Hof Den Bosch verklaart het door X ingestelde hoger beroep ongegrond.
Aangezien geen sprake is van het prijsgeven van de vordering op X, kan in 2016 geen sprake zijn van voordelen als bedoeld in artikel 3.13, lid 1, onderdeel a, Wet IB 2001. X is ook niet geslaagd in het bewijs ter zake van de stelling dat op of rond 30 juni 2016 sprake was van een niet voor verwezenlijking vatbare vordering op X.
BRON
Uitspraak op het hoger beroep van belanghebbende, wonend in woonplaats, hierna: belanghebbende, tegen de uitspraak van de rechtbank Zeeland-West-Brabant (hierna: de rechtbank) van 21 januari 2021, nummer BRE18/2734, in het geding tussen
belanghebbende
en
de inspecteur van de Belastingdienst, hierna: de inspecteur.

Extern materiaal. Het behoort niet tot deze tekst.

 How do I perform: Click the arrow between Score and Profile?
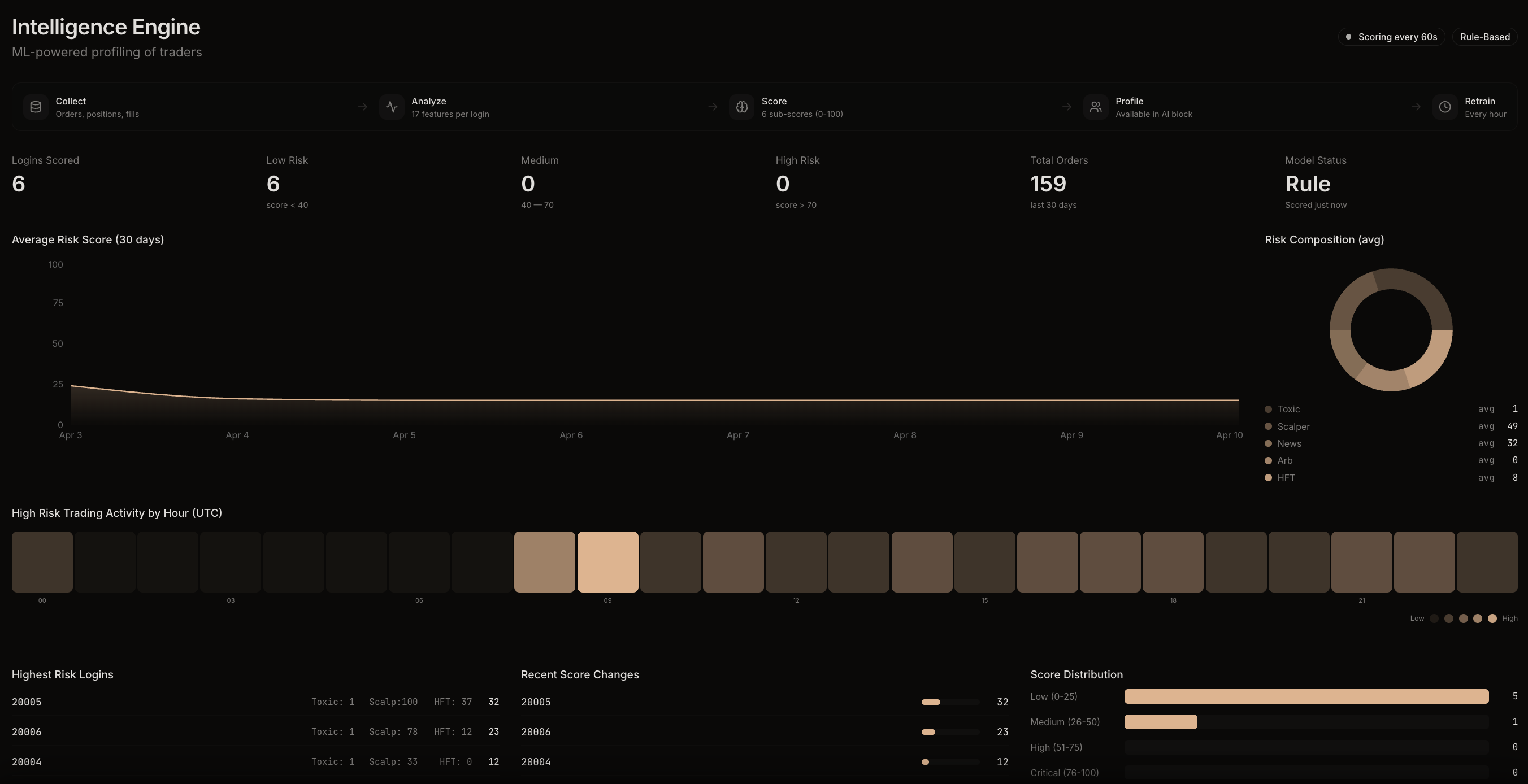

1. Ontstaan en loop van het geding
1.1. De inspecteur heeft aan belanghebbende de aanslag inkomstenbelasting/premie volksverzekeringen (hierna: IB/PVV) 2016 opgelegd (hierna: de aanslag).

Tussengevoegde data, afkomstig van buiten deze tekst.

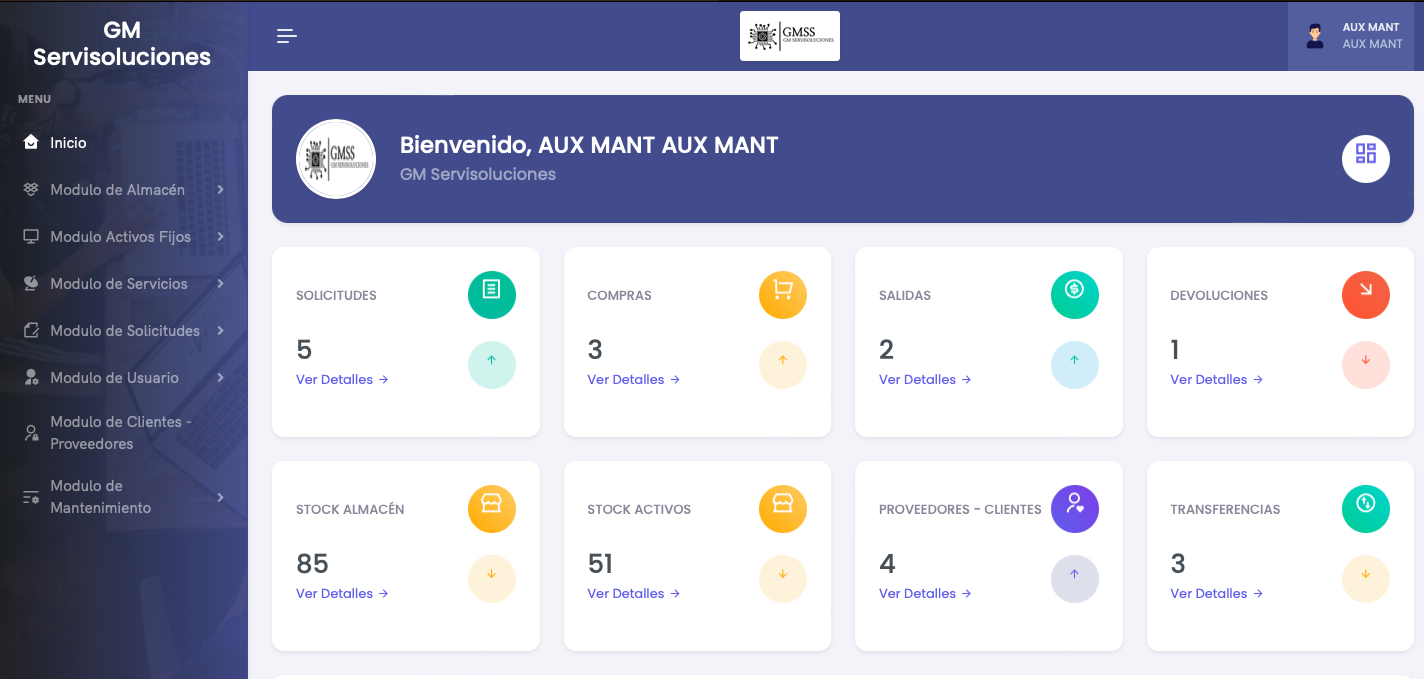Image resolution: width=1424 pixels, height=679 pixels.
Task: Expand the Modulo de Servicios submenu
Action: 119,284
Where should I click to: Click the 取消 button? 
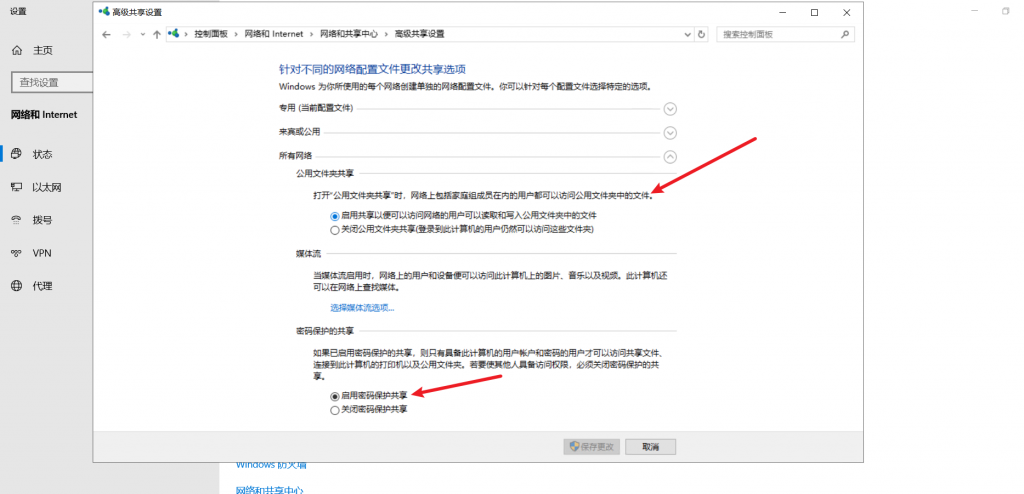(x=650, y=446)
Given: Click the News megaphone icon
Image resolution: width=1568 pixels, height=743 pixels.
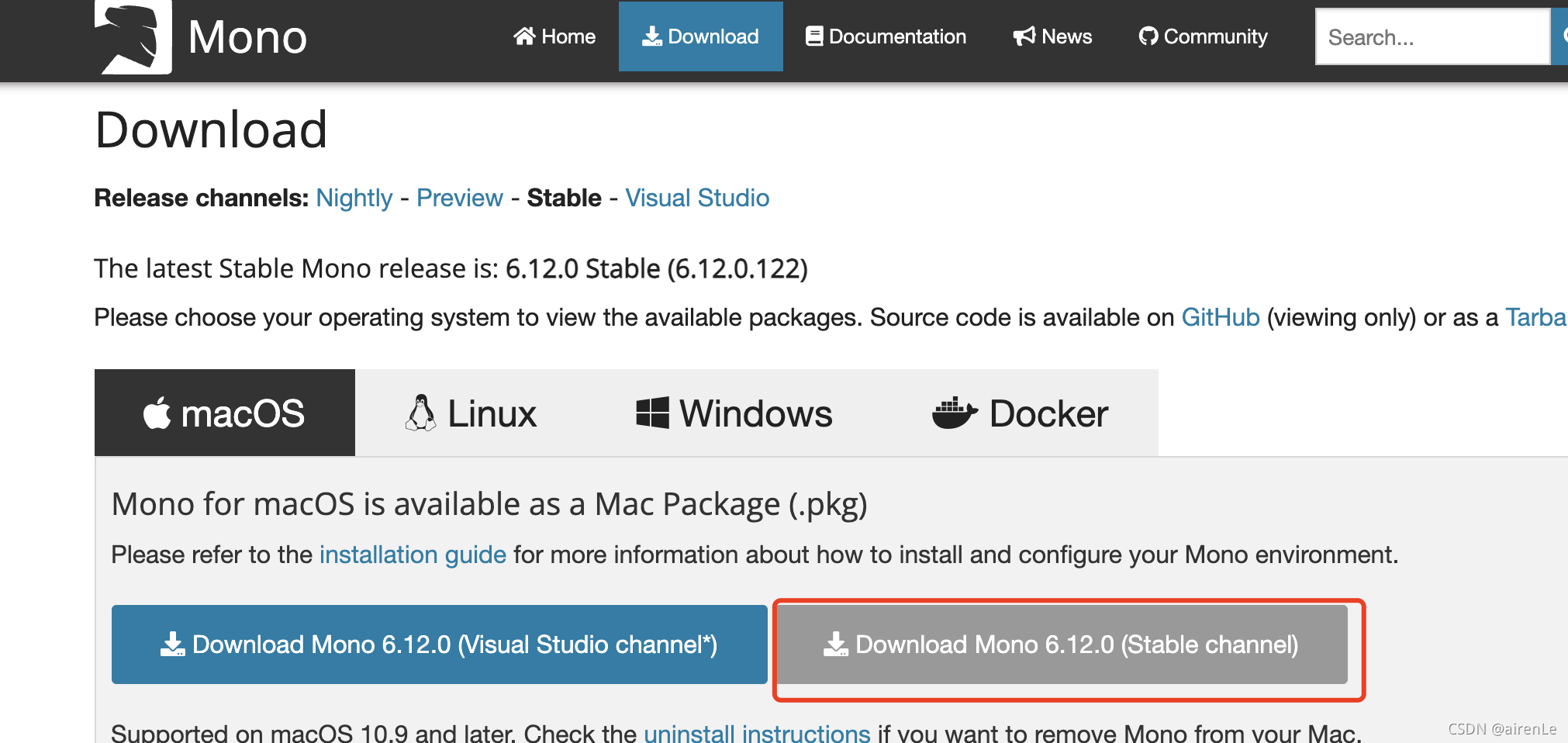Looking at the screenshot, I should pos(1024,36).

1.2. Belanghebbende heeft tegen de aanslag bezwaar gemaakt. De inspecteur heeft dit bezwaar afgewezen.
1.3. Belanghebbende heeft tegen de uitspraak op bezwaar beroep ingesteld bij de rechtbank. De rechtbank heeft dit beroep ongegrond verklaard. Belanghebbende heeft tegen deze uitspraak hoger beroep ingesteld bij het hof. De inspecteur heeft een verweerschrift ingediend.
1.4. De zitting heeft plaatsgevonden op 25 maart 2022 in ’s-Hertogenbosch. Daar zijn verschenen belanghebbende, en namens de inspecteur, [inspecteur 1] en [inspecteur 2] .

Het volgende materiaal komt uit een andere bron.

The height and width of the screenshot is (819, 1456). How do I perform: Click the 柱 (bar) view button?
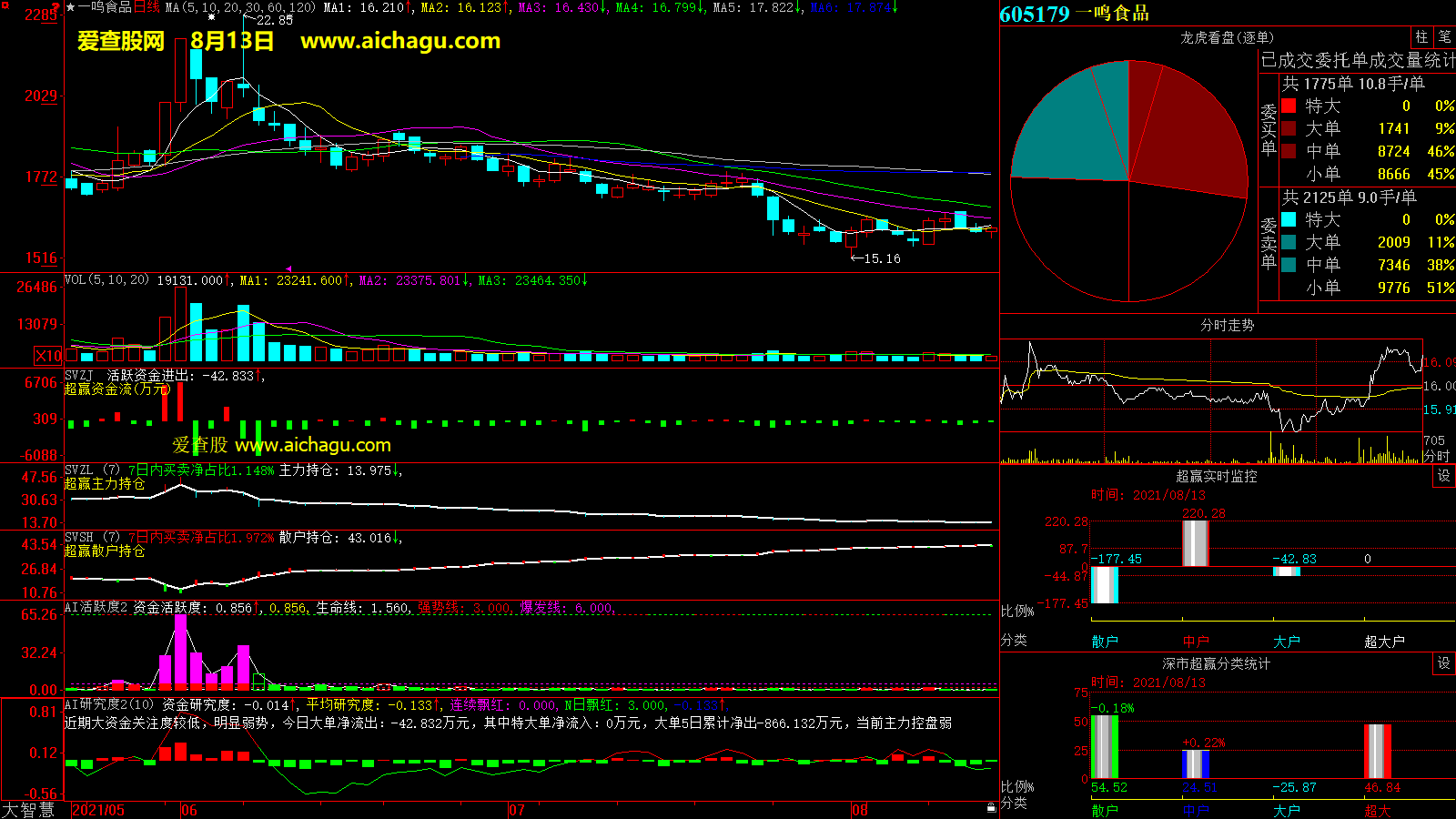tap(1421, 37)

1.5. Het hof heeft aan het einde van de zitting het onderzoek gesloten.
2. Feiten
2.1. Belanghebbende is op 1 januari 1992 toegetreden tot de maatschap [A] (hierna: de maatschap). Maten in de maatschap waren per 30 juni 2016 belanghebbende en, door middel van de besloten vennootschap [B BV] (hierna: [B BV] ), de heer [C] (hierna: [C] ). Belanghebbendes aandeel in de overwinst van de maatschap, na toekenning aan de maten van een primaire arbeidsbeloning en rente over het geïnvesteerde kapitaal, bedroeg 37,5% en dat van [B BV] 62,5%.
2.2. Belanghebbende neemt per 30 juni 2016 door middel van de besloten vennootschap [D BV] , voor ca. 37,5% deel in het aandelenkapitaal van [E BV] . De resterende aandelen [E BV] zijn indirect eigendom van [C] .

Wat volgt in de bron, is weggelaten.